L'association La Maison des potes, qui accuse Euro Disney d'avoir voulu discriminer les non-Européens dans des offres d'emploi pour son parc d'attraction, a été déboutée vendredi par la cour d'appel de Paris. La cour a jugé la constitution de partie civile de La Maison des potes "irrecevable", pour une question de justification de statut par l'association. Samuel Thomas, président de La Maison des potes, a expliqué qu'il allait se pourvoir en cassation. SOS Racisme qui avait déposé plainte en 2007 s'était pour sa part désisté de l'appel. 

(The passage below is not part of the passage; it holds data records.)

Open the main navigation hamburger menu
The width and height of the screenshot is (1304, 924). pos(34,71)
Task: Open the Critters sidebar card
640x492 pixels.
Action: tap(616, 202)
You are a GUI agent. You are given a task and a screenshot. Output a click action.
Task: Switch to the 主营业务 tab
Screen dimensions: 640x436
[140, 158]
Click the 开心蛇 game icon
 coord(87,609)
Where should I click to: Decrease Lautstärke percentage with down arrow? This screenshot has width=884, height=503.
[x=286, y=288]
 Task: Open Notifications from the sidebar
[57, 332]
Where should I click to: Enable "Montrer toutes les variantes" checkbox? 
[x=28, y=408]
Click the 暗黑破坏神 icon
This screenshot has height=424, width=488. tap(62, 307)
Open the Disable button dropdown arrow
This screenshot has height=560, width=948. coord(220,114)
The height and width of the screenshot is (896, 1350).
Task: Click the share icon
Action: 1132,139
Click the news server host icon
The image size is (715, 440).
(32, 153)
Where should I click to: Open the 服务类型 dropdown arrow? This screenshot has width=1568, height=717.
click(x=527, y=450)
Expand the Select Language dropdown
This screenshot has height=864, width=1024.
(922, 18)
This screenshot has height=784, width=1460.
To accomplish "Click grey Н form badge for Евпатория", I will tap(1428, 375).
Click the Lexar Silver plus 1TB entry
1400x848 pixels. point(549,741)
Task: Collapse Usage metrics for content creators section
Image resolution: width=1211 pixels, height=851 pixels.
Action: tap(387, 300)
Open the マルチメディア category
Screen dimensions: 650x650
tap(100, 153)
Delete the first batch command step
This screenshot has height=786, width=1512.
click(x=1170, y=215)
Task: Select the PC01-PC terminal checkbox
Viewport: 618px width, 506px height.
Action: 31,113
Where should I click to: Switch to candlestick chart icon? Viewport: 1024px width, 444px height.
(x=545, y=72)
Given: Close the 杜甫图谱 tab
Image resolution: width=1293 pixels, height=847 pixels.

L'annonce exigeait d'être de "nationalité européenne". En première instance, le tribunal correctionnel de Meaux (Seine-et-Marne) avait relaxé Euro Disney, jugeant que le rédacteur de l'annonce discriminante, salarié du plus grand parc d'attraction d'Europe, n'avait pas agi comme "représentant" d'Euro Disney. La cour d'appel a infirmé le jugement, mais ne s'est pas prononcé sur le fond de l'affaire. Publiée à trois reprises en 2006 dans le journal gratuit "20 Minutes", l'annonce exigeait des candidats à une parade du parc d'être "de nationalité européenne", un critère illégal. A l'audience en 2016, Euro Disney s'était défendu en invoquant l'"erreur humaine" et une formulation "maladroite et incomplète".